Data for this task:
------------------------------------------------------------
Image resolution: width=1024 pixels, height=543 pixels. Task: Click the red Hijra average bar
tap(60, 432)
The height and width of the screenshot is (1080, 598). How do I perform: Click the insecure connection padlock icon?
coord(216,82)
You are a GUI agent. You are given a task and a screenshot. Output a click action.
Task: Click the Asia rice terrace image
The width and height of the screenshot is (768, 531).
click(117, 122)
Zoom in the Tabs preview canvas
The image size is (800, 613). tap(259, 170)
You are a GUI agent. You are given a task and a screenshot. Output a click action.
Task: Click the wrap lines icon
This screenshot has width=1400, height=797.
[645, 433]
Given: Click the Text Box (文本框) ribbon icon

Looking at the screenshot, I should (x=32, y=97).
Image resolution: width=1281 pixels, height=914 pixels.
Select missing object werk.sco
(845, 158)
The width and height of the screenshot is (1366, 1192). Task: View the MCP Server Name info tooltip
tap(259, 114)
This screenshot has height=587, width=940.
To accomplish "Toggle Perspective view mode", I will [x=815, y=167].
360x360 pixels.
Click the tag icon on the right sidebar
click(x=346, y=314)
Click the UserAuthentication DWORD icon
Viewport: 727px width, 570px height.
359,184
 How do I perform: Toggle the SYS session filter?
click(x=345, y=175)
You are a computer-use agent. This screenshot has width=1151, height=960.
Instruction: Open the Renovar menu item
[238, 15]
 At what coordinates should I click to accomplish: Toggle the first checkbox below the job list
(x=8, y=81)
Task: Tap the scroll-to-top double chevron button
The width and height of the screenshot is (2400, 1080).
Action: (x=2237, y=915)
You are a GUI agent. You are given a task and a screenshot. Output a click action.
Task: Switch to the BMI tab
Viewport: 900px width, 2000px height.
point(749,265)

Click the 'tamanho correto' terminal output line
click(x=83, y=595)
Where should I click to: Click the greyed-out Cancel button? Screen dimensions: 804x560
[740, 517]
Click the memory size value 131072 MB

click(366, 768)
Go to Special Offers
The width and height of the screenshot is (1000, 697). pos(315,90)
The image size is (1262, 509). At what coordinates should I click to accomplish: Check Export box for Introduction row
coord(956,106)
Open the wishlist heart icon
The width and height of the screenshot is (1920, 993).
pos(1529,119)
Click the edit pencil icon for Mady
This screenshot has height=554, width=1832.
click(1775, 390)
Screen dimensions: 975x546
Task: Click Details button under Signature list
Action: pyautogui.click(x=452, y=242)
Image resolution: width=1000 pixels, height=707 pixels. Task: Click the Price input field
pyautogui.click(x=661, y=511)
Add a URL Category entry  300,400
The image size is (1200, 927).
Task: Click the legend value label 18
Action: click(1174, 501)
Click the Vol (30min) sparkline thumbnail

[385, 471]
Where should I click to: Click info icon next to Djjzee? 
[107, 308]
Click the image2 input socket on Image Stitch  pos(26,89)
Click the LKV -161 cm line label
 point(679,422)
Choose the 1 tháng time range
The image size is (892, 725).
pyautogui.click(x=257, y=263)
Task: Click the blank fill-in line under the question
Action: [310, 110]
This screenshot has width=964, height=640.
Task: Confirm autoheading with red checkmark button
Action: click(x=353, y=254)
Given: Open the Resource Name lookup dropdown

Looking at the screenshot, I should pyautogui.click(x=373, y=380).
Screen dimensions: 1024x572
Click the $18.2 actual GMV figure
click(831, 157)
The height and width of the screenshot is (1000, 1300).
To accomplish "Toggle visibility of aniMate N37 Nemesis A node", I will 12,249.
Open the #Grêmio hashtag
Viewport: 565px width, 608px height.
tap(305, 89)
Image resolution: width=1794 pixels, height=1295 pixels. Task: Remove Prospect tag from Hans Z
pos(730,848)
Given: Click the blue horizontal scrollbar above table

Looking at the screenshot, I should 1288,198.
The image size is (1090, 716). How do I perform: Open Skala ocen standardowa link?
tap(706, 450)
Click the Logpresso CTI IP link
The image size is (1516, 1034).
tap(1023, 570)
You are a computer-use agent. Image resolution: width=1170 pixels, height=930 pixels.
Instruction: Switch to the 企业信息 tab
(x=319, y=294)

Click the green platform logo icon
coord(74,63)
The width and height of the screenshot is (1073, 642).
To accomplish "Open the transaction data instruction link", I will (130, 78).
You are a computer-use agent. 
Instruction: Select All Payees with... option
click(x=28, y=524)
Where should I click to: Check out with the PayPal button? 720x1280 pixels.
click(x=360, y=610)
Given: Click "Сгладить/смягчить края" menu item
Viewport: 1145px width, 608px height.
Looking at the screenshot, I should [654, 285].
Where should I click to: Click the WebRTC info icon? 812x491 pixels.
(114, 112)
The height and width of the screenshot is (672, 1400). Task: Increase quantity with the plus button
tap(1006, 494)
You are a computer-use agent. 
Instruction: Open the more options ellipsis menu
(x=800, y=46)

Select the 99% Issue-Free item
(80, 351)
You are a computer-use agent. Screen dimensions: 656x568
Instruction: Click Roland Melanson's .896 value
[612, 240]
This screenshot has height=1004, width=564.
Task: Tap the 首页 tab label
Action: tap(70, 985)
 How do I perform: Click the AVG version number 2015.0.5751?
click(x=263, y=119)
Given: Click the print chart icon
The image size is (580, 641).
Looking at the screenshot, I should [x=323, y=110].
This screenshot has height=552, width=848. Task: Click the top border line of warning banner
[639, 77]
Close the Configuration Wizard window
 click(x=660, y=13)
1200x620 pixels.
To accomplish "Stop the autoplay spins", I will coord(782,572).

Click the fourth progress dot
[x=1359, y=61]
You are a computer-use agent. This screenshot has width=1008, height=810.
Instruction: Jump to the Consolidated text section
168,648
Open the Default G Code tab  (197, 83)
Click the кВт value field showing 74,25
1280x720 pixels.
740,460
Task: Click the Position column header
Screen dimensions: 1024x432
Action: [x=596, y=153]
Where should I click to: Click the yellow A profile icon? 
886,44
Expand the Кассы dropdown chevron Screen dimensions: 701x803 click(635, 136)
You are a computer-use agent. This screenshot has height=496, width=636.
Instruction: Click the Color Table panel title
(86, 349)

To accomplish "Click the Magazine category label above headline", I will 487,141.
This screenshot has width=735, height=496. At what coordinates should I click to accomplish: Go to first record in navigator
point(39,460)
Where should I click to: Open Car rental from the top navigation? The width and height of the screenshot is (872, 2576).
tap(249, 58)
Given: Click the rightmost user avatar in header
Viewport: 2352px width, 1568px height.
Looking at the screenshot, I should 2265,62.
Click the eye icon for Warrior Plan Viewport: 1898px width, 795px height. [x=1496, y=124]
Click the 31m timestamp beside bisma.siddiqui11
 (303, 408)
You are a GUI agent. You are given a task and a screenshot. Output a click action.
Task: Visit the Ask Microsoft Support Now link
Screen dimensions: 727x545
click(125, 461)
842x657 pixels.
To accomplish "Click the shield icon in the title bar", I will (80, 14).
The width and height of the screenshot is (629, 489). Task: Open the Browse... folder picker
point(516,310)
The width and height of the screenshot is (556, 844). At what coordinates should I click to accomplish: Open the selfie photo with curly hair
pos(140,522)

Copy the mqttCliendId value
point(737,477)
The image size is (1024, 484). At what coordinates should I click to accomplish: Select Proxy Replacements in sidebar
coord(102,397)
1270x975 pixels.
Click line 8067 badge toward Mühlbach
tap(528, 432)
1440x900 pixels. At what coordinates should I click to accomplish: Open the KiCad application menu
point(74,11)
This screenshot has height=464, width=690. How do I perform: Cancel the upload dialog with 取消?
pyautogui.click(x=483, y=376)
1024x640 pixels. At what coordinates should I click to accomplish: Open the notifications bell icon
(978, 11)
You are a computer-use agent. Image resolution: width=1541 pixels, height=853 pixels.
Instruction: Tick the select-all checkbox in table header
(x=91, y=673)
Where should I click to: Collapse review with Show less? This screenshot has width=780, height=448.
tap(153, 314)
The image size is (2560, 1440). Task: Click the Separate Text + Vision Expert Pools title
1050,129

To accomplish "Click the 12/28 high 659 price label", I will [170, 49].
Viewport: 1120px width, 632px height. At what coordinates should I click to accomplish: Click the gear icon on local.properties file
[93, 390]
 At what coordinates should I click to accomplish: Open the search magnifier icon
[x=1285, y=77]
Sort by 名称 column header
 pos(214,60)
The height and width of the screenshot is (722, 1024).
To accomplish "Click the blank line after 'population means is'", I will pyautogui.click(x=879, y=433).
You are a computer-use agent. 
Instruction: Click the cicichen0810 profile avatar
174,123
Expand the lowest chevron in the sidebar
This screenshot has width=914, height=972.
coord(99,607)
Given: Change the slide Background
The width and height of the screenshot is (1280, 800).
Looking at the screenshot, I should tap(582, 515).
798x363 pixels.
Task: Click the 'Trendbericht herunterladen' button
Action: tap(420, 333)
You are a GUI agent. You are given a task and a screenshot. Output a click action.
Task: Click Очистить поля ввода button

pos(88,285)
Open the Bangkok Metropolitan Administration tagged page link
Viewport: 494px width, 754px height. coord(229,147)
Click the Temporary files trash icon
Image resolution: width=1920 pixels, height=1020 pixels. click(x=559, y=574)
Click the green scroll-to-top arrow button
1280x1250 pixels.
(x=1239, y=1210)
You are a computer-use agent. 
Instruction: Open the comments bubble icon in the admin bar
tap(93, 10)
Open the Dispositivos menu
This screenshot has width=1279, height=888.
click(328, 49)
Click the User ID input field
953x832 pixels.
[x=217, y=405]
------------------------------------------------------------
Problem to solve: Your response should be made up of the lines in the data that contain the word "computer".

Solution:
You are a computer-use agent. This screenshot has width=1151, height=960.
You are a computer-use agent. Image resolution: width=1170 pixels, height=930 pixels.
You are a computer-use agent. 
You are a computer-use agent. 
You are a computer-use agent. Screen dimensions: 656x568
You are a computer-use agent. This screenshot has width=1008, height=810.
You are a computer-use agent. This screenshot has height=496, width=636.
You are a computer-use agent. Image resolution: width=1541 pixels, height=853 pixels.
You are a computer-use agent. 
You are a computer-use agent. 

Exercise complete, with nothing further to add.